Взберешься на осокорь в палисаднике и глядишь с неба. Дом смахивает на голову рака, от него, сомкнутыми клешнями, забор из плитняка. Меж плотно уложенным плитняком умыто светились в одном месте какие-то белые камни. Однажды я надумал вытащить их из забора. Вытаскиваться они не захотели, я вывернул их гвоздодером и заметил дупло. Расширяя дупло, я выбирал из забора крапчатую рыжую гальку. И все ясней обозначался снизу, из тайника, ларец, окованный серебром. Ларец был замкнут. Я исковырял и исцарапал это серебро, поднимая гвоздодером крышку. Сверху в ларце лежал бумажный жернов; я катнул его,, он разматывался лентой. Тут на крыльцо выбежала мать. Она и сказала, что круг, распустившийся по траве, состоит из денег, которые называли «керенками», их выпускали видимо-невидимо и не разрезали на отдельные листочки, так они и переходили от покупавшего к продававшему не то что такими рулончиками — случалось, целыми мешками.
Уже вместе с матерью я достал на ларца кипу завернутых в клеенку ассигнаций. Среди них была длинная-длинная зелено-радужная бумажка с портретом высокомерной большеволосой царицы. Мать стукнула меня этой бумажкой по носу:
— Знаешь, сколько рублей? У кого был такой билет, тот в сыр-масле купался.
— А где поп купался?
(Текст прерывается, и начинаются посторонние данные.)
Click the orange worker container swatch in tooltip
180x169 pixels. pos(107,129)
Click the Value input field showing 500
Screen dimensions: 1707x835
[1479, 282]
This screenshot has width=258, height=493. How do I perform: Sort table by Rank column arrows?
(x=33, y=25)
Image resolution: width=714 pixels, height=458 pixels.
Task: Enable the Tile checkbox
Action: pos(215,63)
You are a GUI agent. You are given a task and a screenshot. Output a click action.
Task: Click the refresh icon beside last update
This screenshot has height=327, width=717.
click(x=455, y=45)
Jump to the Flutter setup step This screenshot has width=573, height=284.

В бочке?
Мать, не отвечая мне, вытащила из ларца бархатную коробочку, раскрыла: на атласе сверкнул золотом и зелеными глазками браслет. Она сунула коробочку под дутый рукав, схватила ларец и скрылась в доме. Я нашел ее в горнице. Она выхватывала из ларца сверток за свертком. Иконки. Наган. Подсвечник. В подсвечнике какой-то столбик, обернутый кусочком ризы. Выдернула столбик за макушку — сыпанулись на половики золотые монетки. Мать упала на колени и ну хватать монетки.
Пока мать копалась под столом, я взял наган и удрал во двор. Такой же наган был у отца. Для меткости он стрелял из него в амбарные двери. Я прицелился в кулацкую харю, которую отец намаракал на двери сапожным варом; курок щелкнул, но наган не выстрелил.
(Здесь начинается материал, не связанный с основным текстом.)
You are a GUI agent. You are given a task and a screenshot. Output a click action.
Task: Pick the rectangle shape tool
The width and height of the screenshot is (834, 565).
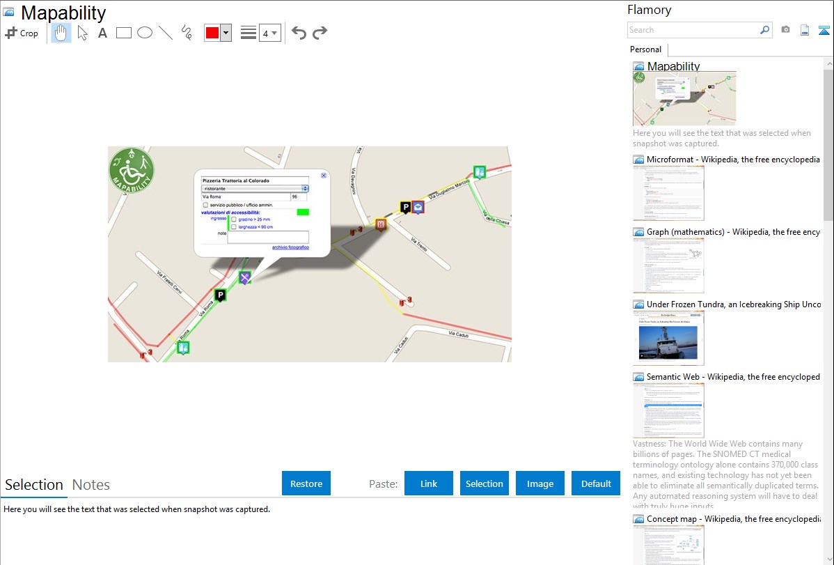(124, 33)
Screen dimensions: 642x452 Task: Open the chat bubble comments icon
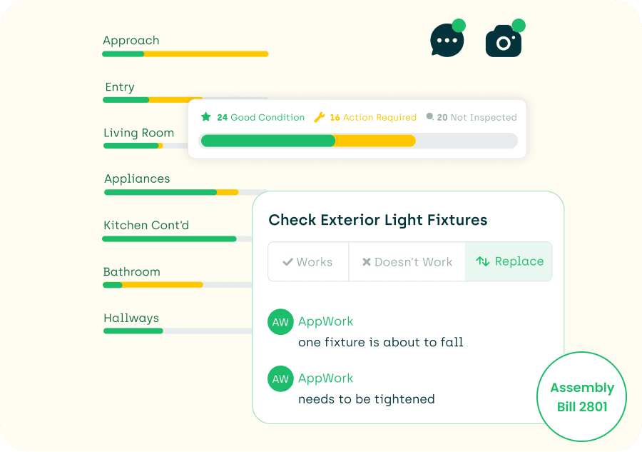(x=447, y=40)
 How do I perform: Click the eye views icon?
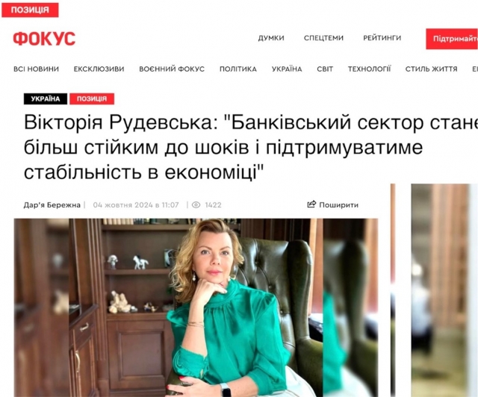pyautogui.click(x=196, y=204)
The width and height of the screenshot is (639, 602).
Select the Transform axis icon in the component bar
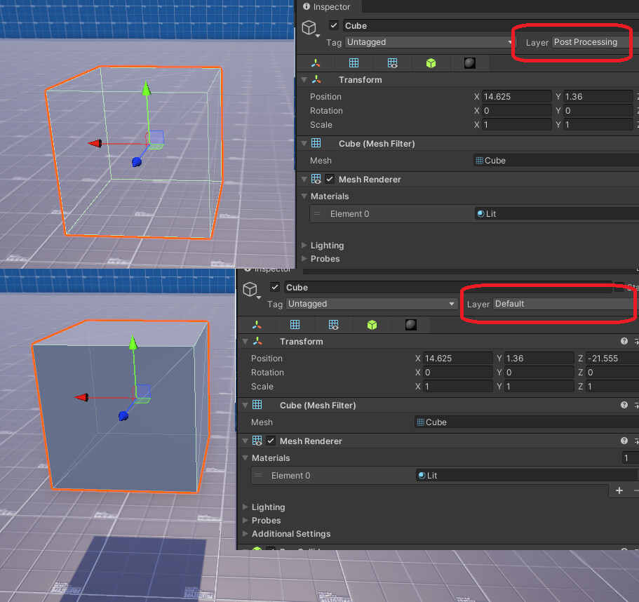click(315, 63)
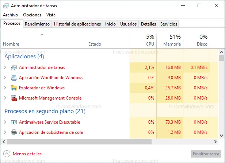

Мать внушила мне, чтобы не говорил отцу про браслет и золотые червонцы, обещала за это скрыть, что я был неслухом.
Я раскладывал царские деньги на ступеньках. Едва отец подошел к крыльцу, он быстро сгреб деньги со ступенек, а те, что были у меня в руках, вырвал. Потом он резал их, сидя на крыльце в сатиновой косоворотке и суконных галифе. Звонко лязгали овечьи ножницы. Я канючил:
— Отдай, не ты нашел.
Мать поддерживала меня:
— И так мальчонке нечем играть.
Он еще злей жулькал расходящиеся в пальцах овечьи ножницы, говорил, что какой-нибудь гад может пустить клевету: вишь, мол, Анисимов хранит старые деньги, стало быть, ждет, что на российский трон опять сядет император. Когда лезвия ножниц расхватили стотысячную ассигнацию, на которой красовалась большеволосая царица, я затрясся:
— Дурак. Дураковский... Найди сперва...
Он ударил меня по щеке.
Я забыл, как в поисках ночлега мы колесили по Железнодольску с горы на гору, ненадолго задерживаясь во впадинах, где примостились барачные участки. В земляночных «шанхаях», лепившихся на отшибе, по склонам гор, не останавливались: еще на въезде в Железнодольск наслышались о том, что по ночам в них грабят, убивают, крадут скотину. Я забыл, как просил мать вернуться в Ершовку: там кого угодно примут в любой избе и лошадь не уведут. Перерушев внушал моей матери, что надо слушать детишек: они всегда говорят истинную правду.